1.3. Method of Computation. To determine the Investment Manager's
obligation with respect to the Excess Amount, each day the Fund Operating
Expenses for each class of the Fund shall be annualized. If the annualized Fund
Operating Expenses for any day of a class of the Fund exceed the Operating
Expense Limit for that class of the Fund, the Investment Manager shall remit to
the appropriate class of the Fund an amount that, together with the waived or
reduced investment management fee, is sufficient to pay that day's Excess
Amount. The Fund may offset amounts owed to the Fund pursuant to this Agreement
against the advisory fee payable to the Investment Manager.
1.4. Year-End Adjustment.

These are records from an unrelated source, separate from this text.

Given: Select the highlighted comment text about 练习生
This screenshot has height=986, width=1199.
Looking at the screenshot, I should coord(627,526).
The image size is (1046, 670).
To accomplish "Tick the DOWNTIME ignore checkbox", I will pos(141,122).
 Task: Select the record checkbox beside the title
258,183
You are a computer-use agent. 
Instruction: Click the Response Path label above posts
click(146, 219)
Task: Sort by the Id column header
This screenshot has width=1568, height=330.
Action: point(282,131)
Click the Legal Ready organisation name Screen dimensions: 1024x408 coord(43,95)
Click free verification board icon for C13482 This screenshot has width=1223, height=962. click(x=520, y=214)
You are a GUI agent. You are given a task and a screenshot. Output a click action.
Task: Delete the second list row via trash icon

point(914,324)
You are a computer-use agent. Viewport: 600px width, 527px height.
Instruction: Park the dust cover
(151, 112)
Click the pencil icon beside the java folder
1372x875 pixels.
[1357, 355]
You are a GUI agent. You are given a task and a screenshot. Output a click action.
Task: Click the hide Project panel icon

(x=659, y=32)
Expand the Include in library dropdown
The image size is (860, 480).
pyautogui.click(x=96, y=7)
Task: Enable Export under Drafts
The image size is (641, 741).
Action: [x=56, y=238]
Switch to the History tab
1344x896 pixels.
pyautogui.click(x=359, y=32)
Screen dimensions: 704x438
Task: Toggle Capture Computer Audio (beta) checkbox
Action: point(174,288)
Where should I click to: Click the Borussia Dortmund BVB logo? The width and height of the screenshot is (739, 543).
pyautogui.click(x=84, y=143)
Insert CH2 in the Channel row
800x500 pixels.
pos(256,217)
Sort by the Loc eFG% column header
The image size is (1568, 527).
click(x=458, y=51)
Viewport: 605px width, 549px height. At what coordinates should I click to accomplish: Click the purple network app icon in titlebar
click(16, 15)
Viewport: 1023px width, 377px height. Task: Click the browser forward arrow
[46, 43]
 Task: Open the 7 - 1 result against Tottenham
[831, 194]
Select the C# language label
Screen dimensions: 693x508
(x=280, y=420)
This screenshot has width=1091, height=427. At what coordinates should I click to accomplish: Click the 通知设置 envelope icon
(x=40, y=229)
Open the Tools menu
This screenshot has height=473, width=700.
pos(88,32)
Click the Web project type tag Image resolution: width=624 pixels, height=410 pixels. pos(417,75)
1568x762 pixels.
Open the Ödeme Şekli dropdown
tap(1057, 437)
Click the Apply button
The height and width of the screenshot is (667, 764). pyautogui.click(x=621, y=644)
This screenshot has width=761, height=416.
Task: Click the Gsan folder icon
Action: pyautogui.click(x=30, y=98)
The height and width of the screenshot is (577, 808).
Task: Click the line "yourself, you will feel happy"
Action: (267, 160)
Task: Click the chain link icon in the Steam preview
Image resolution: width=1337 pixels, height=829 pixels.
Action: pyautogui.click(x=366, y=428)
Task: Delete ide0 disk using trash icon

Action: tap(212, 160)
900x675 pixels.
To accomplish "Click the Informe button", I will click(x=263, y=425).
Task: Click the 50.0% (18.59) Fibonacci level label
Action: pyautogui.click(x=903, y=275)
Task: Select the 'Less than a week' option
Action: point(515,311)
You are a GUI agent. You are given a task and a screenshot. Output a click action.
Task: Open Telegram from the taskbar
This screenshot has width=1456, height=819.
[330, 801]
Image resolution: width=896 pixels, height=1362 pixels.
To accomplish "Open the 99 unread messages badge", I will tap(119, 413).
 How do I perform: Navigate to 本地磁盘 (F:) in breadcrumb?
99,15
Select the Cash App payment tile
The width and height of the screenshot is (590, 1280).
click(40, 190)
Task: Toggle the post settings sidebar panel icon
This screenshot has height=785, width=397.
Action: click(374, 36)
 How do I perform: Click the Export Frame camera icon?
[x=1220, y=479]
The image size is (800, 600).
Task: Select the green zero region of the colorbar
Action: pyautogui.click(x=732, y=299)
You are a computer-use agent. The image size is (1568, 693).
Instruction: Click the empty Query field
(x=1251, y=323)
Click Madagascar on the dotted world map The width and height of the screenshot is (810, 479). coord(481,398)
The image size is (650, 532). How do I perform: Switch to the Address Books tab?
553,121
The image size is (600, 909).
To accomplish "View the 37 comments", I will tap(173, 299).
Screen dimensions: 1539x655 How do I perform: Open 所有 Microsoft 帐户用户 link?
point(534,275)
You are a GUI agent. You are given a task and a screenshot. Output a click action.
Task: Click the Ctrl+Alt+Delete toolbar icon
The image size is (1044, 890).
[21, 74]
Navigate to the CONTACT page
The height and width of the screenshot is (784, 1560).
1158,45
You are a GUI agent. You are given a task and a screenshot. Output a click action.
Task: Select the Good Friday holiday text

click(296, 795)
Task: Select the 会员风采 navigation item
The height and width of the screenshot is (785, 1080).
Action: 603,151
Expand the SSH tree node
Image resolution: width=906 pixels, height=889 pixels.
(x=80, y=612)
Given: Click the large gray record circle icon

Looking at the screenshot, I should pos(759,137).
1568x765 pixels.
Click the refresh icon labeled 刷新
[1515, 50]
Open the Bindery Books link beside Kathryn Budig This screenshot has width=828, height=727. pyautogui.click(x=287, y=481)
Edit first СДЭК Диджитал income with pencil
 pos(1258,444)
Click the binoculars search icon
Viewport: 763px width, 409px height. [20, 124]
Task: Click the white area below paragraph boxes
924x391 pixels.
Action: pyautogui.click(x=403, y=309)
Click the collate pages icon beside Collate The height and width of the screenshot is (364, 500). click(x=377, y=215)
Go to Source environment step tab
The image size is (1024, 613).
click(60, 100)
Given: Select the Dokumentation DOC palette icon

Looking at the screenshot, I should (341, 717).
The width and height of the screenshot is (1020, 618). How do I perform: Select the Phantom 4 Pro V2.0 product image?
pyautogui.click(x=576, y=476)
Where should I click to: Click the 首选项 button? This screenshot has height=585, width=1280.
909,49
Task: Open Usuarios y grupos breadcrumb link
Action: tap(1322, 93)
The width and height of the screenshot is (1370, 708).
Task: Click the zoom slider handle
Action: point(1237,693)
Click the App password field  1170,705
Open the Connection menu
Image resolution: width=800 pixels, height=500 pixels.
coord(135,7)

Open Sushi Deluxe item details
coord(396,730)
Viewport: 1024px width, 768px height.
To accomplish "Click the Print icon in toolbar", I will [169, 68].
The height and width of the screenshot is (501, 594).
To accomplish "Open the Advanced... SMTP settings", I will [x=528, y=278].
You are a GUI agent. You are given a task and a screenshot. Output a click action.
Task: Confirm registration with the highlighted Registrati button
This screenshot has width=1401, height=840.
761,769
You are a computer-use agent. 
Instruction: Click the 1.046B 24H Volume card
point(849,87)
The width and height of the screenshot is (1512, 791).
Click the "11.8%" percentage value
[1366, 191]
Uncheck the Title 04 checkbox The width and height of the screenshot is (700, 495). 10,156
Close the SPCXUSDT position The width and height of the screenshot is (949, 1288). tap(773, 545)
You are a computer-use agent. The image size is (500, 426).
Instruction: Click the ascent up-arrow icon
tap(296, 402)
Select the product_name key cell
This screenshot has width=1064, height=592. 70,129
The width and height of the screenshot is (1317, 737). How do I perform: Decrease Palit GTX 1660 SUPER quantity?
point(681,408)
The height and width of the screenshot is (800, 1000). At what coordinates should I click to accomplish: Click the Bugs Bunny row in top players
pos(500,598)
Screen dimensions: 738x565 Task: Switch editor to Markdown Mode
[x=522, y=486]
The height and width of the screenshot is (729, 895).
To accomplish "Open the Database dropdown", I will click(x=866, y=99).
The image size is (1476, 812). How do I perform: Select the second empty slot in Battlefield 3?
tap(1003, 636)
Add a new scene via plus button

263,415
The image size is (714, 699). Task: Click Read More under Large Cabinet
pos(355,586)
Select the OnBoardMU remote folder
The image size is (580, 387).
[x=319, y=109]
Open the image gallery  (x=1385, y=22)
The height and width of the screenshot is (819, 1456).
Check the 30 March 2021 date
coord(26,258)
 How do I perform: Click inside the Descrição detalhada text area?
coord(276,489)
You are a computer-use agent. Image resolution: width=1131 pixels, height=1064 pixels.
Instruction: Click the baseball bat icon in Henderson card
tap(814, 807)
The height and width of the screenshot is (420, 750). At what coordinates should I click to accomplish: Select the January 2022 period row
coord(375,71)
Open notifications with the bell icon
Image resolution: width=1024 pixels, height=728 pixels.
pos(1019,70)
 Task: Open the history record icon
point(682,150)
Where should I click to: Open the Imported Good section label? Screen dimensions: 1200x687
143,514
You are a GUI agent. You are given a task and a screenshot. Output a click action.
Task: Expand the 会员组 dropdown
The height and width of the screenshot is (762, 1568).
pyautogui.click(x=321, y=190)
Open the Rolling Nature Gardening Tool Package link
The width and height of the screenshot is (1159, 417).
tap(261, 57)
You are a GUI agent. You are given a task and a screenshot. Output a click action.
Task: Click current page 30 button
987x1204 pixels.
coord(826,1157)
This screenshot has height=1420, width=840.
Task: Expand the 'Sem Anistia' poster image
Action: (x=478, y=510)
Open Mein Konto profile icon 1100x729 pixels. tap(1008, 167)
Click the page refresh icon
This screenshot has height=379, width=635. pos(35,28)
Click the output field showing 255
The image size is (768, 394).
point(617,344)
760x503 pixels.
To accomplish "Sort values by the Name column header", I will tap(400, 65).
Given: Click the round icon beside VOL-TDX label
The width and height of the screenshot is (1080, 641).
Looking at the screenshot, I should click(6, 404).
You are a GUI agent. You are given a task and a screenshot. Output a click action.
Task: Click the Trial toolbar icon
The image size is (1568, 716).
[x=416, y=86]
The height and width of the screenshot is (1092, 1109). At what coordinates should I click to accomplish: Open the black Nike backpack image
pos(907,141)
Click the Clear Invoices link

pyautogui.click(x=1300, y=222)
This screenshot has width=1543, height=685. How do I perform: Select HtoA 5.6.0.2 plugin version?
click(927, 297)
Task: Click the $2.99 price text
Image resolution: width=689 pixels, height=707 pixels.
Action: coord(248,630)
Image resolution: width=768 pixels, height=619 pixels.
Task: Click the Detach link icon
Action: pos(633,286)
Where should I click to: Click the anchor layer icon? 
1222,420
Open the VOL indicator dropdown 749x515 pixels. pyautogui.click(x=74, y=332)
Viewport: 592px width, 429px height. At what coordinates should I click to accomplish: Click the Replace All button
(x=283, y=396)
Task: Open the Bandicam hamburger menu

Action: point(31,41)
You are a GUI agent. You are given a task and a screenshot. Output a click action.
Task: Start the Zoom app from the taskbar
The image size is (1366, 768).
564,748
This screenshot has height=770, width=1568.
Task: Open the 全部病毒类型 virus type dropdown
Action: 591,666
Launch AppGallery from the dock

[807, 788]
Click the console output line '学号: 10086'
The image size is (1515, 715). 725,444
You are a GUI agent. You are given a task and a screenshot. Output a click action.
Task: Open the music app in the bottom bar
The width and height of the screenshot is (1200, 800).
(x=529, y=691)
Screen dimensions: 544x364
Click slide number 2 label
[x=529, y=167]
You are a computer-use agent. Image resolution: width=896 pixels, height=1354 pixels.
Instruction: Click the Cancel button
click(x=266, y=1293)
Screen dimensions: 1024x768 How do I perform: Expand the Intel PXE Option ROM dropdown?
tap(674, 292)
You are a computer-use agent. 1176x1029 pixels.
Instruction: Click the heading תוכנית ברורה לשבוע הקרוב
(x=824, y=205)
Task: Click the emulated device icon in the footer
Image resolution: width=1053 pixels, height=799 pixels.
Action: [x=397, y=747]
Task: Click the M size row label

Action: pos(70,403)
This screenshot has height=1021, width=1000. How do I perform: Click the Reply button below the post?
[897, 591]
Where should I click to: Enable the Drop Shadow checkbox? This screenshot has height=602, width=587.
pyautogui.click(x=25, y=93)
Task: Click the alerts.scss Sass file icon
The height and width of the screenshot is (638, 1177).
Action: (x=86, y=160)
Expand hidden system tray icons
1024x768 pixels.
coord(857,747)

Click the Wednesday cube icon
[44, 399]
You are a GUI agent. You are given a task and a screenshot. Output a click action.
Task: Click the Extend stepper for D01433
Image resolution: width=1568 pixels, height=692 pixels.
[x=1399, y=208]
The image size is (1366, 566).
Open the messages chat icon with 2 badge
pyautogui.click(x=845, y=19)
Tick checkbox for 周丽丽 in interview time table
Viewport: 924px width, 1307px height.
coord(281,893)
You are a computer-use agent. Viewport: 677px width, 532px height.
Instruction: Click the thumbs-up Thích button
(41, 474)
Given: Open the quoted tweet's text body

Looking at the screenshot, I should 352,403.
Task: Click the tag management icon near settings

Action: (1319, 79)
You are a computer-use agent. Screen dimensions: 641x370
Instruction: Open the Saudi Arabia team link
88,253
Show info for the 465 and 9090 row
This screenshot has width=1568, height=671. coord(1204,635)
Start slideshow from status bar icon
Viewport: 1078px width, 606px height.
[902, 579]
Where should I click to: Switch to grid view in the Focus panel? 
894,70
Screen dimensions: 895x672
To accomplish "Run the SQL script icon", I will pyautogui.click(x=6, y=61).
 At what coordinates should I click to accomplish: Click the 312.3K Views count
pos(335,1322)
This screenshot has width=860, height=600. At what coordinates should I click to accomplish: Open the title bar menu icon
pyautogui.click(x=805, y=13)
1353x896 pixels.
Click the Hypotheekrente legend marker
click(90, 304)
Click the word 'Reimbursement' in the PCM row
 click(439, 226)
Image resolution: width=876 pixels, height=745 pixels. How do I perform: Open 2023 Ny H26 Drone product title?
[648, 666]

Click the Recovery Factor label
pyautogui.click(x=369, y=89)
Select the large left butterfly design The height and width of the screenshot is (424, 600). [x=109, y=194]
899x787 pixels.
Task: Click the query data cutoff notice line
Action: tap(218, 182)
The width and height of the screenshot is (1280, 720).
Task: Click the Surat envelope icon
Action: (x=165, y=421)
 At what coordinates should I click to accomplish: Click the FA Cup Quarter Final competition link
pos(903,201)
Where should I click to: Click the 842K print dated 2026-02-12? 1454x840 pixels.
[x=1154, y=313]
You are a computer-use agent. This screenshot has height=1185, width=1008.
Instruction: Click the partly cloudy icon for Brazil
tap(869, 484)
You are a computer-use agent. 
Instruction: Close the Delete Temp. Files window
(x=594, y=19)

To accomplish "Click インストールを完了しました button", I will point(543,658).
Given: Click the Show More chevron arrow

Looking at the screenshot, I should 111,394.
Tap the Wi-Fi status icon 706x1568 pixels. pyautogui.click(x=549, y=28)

If necessary, on or before the last day
of the first month of each fiscal year, an adjustment payment shall be made by
the appropriate party in order that the amount of the investment management fees
waived or reduced and other payments remitted by the Investment Manager to each
class of the Fund with respect to the previous fiscal year shall equal the
Excess Amount.
2. Recoupment of Fee Waivers and Expense Reimbursements.
2.1. Recoupment. If on any day during which the Management
Agreement is in effect, the estimated annualized Fund Operating Expenses of a
class of the Fund for that day are less than the Operating Expense Limit, the
Investment Manager shall be entitled to recoup from the Fund the investment
management fees waived or reduced and other payments remitted by the Investment
Manager to such class of the Fund pursuant to Section 1 hereof (the "Recoupment
Amount") during any of the previous thirty-six (36) months, to the extent that
such class' annualized Operating Expenses plus the amount so recouped equals,
for such day, the Operating Expense Limit provided in Schedule A, provided that
such amount paid to the Investment Manager will in no event exceed the total
Recoupment Amount and will not include any amounts previously recouped.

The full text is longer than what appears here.